The country’s financial crisis of recent years has made it a figure of misfortune and tragedy, but the country’s own censorship over the years has made things worse steadily.
Greece was always at the front of revolution, whether it was technological or philosophical, but recent censorship issues have pegged its status down.
While the country had online anonymity laws for bloggers and reporters, all that has changed in the past decade, making reporting a dangerous occupation for individuals.
With the country going in financial crisis recently, journalists were discouraged from reporting on public rallies against government practise.
Social media accounts of activists were blocked and used against them, while police and authorities clashed physically with protestors quite frequently.

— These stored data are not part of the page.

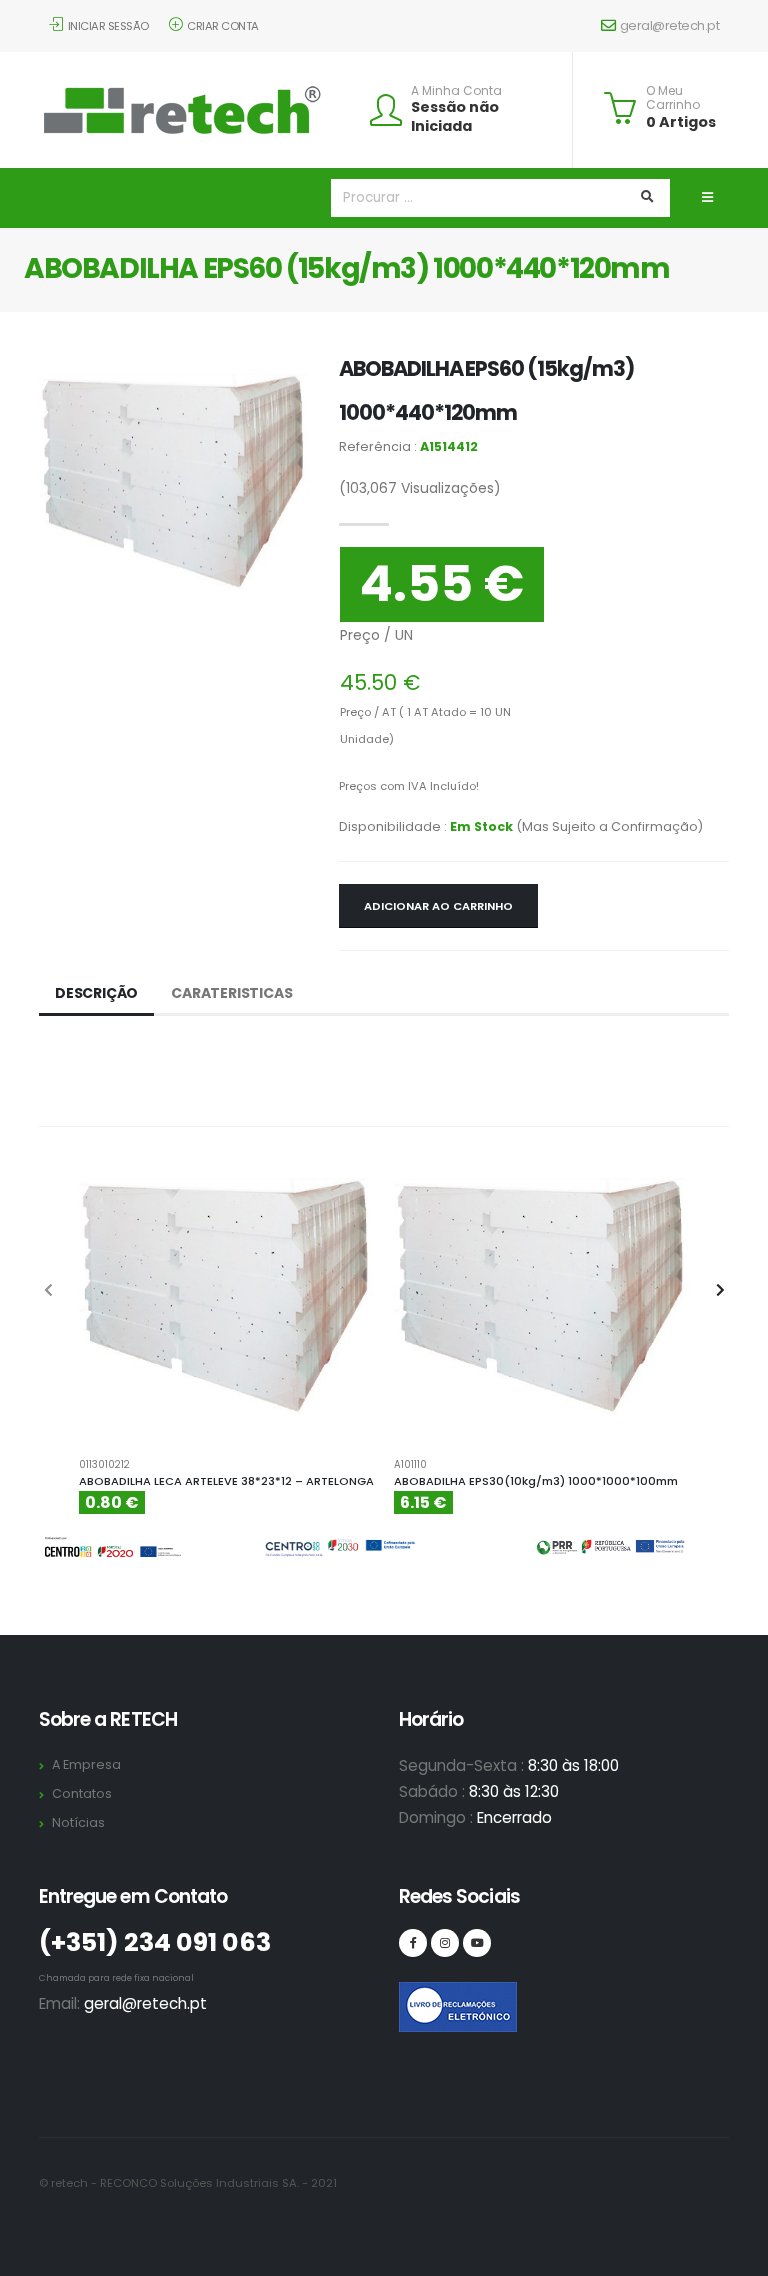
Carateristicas (231, 993)
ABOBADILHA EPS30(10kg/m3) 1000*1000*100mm (536, 1481)
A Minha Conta (456, 91)
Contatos (82, 1793)
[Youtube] (477, 1943)
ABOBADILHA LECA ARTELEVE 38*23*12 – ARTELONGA (226, 1481)
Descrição (96, 993)
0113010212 (104, 1465)
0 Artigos (681, 122)
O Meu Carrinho (673, 98)
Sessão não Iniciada (455, 116)
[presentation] (49, 1291)
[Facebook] (413, 1943)
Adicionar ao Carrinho (438, 906)
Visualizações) (420, 488)
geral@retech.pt (670, 25)
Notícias (78, 1822)
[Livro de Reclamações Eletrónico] (413, 1996)
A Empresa (86, 1764)
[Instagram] (445, 1943)
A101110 (410, 1465)
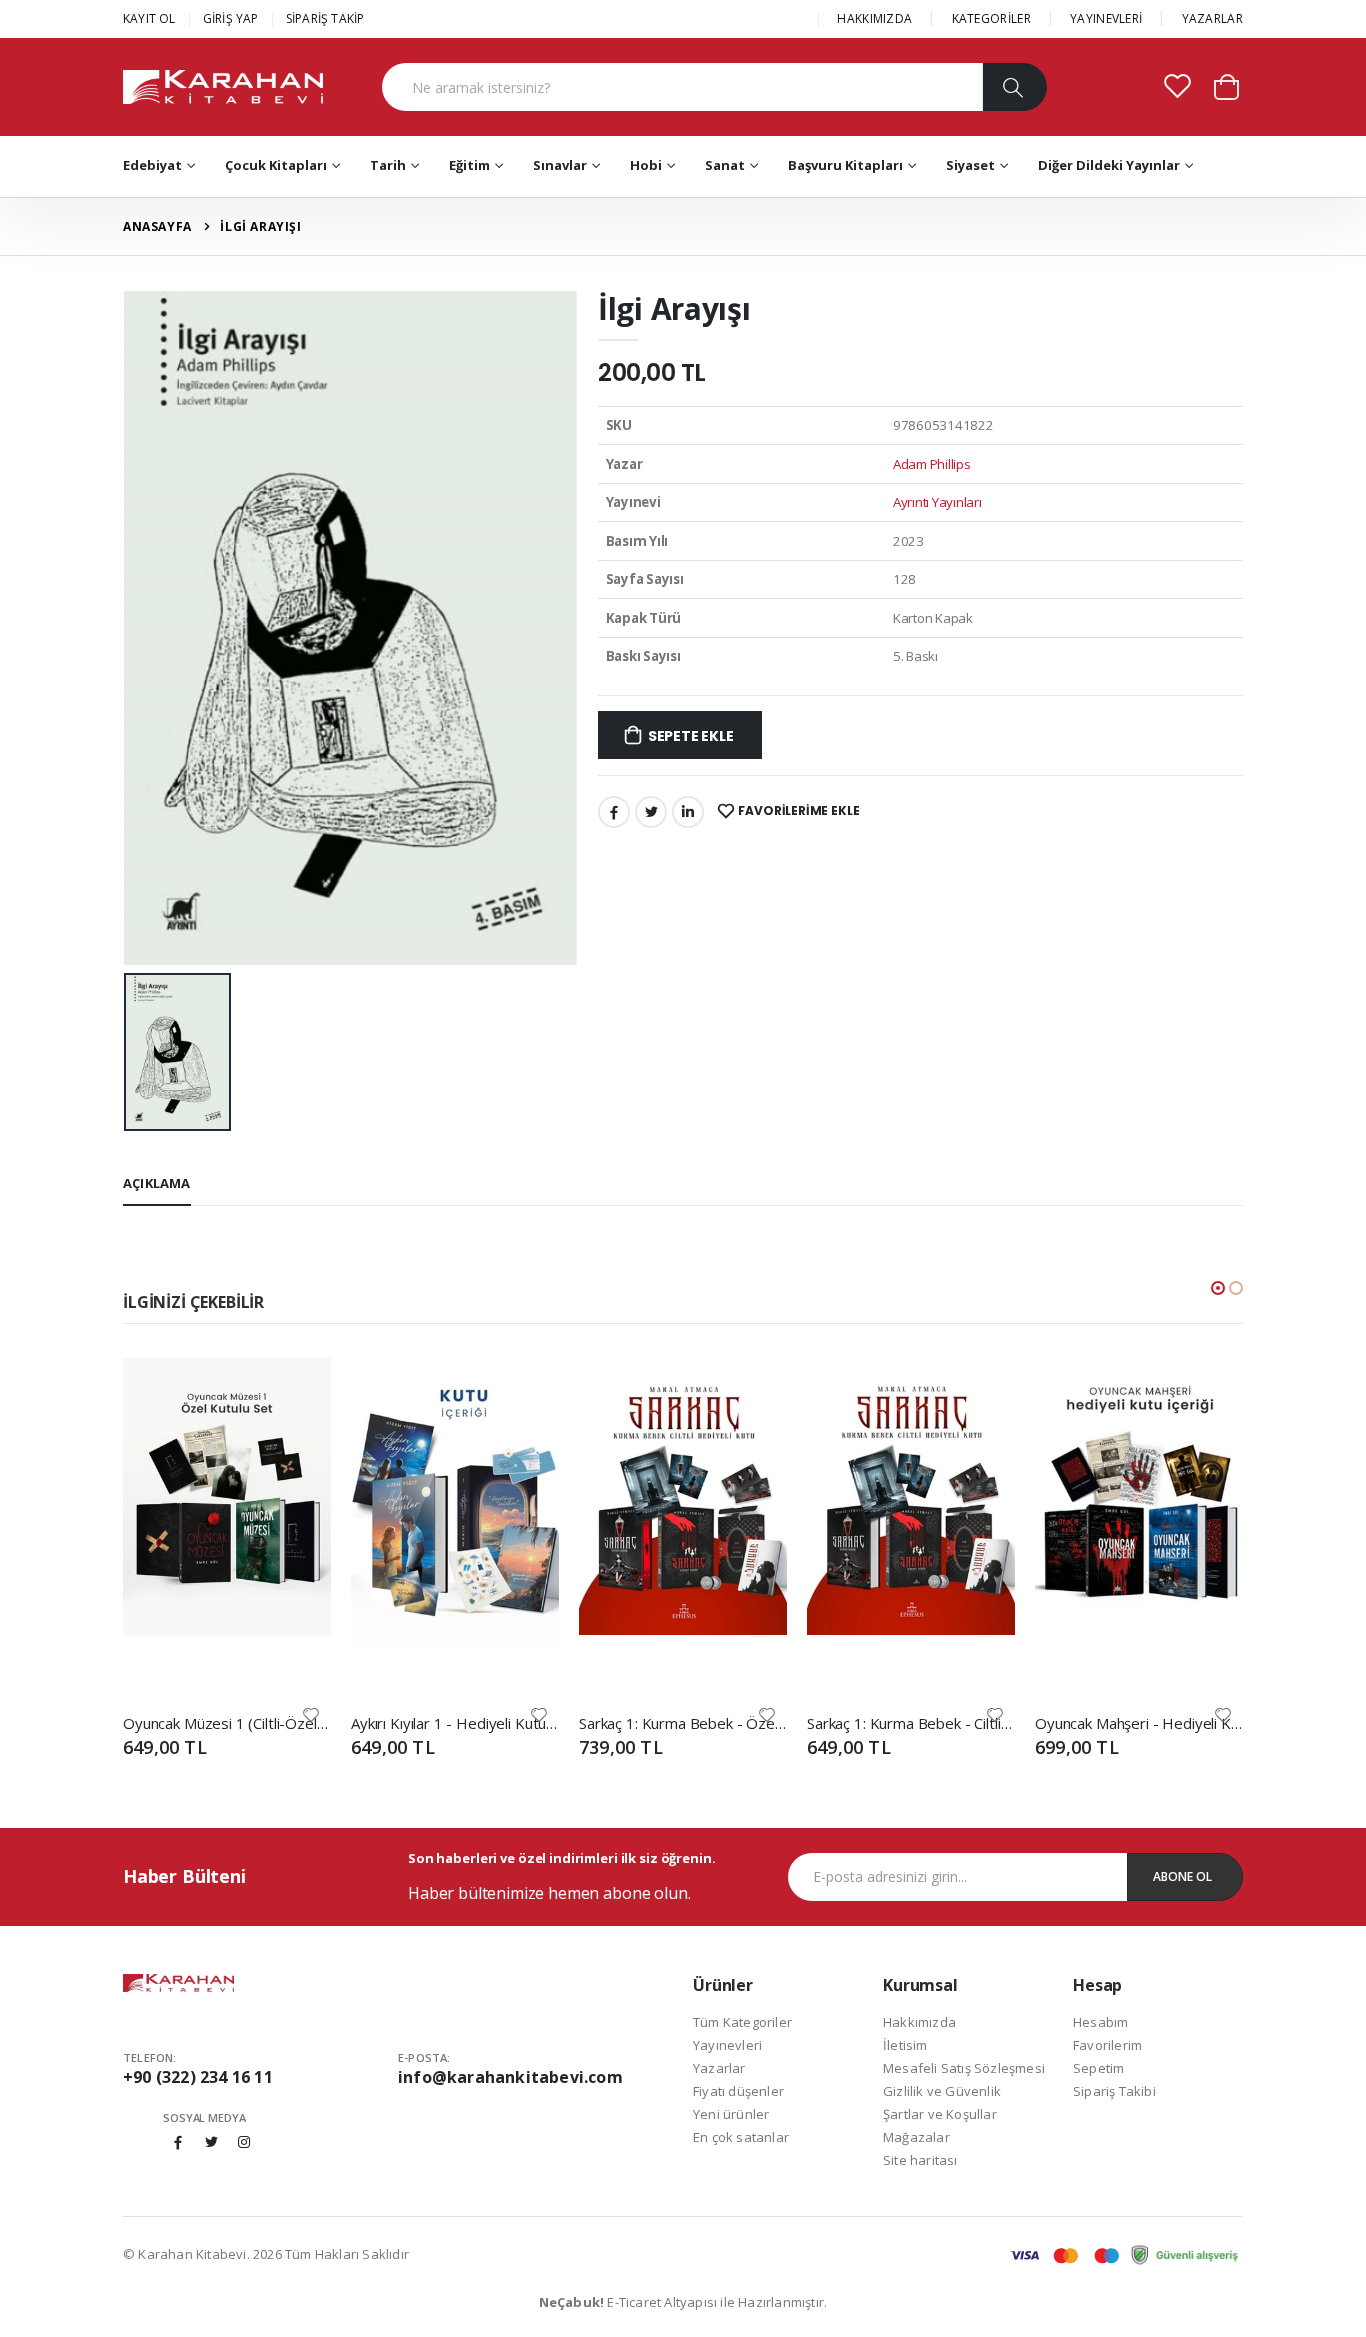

Many journalists have left their news room and offices and joined ranks with other journalists on the run to have some semblance of freedom when reporting on the news in their country.
Even Wikipedia and Twitter accounts of alleged miscreants have been filed charges against by politicians and businessmen in Greece.
Whenever they find anything against them in the media, they make it a point to have the source blocked from the masses and the creator of the post is taken action against.
Greece has been considered one of the most corrupt countries in the EU for many years, but it had online privacy and freedom.
The recent years have seen its status fall by many places and its ranking in the online freedom charts has followed suit.
The only way for journalists and reporters to follow their duty is by hiding behind VPNs in Greece.
The politicians and industry owners do all they can to always appear in the best possible limelight in the media.
The country’s journalism has gotten much worse in the past decade, and things don’t seem to be improving too soon.